-- Opening Marker --

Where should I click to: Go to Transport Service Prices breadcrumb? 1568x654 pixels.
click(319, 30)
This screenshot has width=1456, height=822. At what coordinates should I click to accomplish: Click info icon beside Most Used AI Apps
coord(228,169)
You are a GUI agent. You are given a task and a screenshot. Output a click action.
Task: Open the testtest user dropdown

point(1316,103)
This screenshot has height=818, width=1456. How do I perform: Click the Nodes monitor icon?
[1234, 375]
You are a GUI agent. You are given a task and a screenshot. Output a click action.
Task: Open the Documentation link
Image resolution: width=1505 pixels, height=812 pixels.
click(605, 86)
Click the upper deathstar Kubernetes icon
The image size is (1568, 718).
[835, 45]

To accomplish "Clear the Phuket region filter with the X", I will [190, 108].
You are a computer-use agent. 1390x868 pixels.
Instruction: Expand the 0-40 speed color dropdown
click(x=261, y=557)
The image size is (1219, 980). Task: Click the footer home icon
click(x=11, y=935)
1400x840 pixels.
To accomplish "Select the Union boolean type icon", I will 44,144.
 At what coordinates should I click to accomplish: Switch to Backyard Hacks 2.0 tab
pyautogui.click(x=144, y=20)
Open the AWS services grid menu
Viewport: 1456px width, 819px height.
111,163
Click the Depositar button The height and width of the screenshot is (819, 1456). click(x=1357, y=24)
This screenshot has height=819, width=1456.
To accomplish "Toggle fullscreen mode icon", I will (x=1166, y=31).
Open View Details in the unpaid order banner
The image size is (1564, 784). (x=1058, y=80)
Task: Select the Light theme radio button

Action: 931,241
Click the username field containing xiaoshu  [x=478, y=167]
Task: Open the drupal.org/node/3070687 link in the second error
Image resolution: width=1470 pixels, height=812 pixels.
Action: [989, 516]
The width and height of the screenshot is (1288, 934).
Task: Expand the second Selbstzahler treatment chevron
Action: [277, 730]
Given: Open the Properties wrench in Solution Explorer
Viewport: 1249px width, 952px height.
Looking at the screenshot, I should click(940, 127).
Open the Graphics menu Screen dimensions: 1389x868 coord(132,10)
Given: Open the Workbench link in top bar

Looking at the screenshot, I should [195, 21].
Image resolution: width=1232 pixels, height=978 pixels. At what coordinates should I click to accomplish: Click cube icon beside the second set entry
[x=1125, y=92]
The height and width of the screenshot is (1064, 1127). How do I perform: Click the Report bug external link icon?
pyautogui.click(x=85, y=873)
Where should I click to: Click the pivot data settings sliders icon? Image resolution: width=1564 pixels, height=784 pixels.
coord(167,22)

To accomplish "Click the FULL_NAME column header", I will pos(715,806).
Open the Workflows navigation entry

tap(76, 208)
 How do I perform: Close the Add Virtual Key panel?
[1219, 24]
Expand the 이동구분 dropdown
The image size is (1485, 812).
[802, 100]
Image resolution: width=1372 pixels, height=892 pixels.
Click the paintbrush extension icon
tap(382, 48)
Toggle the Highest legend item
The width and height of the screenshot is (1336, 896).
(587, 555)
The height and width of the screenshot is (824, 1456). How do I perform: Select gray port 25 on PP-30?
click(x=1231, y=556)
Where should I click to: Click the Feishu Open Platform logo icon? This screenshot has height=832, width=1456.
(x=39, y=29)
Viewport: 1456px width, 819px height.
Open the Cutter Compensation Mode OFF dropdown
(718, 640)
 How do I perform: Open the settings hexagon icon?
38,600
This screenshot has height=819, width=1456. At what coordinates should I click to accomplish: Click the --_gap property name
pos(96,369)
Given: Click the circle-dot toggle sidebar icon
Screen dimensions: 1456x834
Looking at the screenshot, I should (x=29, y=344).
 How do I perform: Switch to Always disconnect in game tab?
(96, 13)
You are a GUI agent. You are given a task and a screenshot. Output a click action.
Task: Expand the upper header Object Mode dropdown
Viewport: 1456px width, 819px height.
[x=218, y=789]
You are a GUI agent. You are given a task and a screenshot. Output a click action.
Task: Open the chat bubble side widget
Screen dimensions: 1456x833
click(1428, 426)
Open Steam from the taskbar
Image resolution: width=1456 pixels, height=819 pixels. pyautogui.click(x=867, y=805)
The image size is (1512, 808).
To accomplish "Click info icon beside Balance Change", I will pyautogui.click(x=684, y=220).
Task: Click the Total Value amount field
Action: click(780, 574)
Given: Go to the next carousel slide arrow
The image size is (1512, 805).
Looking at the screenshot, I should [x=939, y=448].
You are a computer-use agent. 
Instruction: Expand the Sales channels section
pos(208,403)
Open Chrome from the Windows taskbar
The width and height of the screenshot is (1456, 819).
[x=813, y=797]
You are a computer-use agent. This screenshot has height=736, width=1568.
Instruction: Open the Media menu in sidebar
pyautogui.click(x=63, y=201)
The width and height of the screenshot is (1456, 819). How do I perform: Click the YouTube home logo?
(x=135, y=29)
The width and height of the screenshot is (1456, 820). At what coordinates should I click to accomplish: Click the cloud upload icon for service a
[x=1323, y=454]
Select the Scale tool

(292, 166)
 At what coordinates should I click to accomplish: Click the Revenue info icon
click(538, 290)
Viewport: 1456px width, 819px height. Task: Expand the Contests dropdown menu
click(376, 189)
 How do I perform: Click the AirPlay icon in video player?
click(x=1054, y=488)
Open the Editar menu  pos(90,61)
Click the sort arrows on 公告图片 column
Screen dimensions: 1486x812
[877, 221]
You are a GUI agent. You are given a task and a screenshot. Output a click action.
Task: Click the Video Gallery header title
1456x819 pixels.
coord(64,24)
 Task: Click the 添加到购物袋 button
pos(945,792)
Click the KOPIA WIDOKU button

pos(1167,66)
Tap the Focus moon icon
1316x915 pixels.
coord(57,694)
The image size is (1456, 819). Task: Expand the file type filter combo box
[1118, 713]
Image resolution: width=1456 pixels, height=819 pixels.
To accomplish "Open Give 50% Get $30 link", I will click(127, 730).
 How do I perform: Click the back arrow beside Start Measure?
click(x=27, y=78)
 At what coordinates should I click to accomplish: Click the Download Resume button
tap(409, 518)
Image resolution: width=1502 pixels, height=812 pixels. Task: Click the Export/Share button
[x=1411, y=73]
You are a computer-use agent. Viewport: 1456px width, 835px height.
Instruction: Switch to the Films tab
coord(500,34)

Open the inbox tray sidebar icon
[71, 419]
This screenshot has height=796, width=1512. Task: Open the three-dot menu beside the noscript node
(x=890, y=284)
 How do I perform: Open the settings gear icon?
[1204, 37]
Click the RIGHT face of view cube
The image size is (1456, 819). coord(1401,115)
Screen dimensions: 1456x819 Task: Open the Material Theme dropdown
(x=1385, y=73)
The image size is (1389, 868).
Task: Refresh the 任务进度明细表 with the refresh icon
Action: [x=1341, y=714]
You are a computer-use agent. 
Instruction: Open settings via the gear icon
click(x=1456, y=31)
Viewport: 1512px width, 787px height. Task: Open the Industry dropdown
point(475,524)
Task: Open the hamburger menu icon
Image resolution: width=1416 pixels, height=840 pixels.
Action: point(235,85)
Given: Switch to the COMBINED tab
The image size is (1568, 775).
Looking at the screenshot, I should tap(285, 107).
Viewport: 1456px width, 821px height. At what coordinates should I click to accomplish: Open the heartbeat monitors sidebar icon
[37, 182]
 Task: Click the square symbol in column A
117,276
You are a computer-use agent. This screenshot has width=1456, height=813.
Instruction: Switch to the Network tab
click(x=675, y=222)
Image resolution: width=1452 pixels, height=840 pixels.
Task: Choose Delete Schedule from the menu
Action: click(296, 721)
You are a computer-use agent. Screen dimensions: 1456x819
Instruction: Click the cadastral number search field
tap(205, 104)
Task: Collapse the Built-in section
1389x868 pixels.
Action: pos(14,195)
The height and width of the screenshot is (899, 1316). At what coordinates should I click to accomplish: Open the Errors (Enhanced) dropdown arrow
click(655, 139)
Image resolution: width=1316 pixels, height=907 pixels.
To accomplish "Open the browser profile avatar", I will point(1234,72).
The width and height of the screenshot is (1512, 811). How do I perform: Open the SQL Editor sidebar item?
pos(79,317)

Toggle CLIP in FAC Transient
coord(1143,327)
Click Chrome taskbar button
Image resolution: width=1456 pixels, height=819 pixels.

-- Closing Marker --

Assignment
From the line containing "Image resolution: width=1316" through the closing line of the material above, return every line exactly and omit all others.

Written answer
Image resolution: width=1316 pixels, height=907 pixels.
To accomplish "Open the browser profile avatar", I will point(1234,72).
The width and height of the screenshot is (1512, 811). How do I perform: Open the SQL Editor sidebar item?
pos(79,317)

Toggle CLIP in FAC Transient
coord(1143,327)
Click Chrome taskbar button
Image resolution: width=1456 pixels, height=819 pixels.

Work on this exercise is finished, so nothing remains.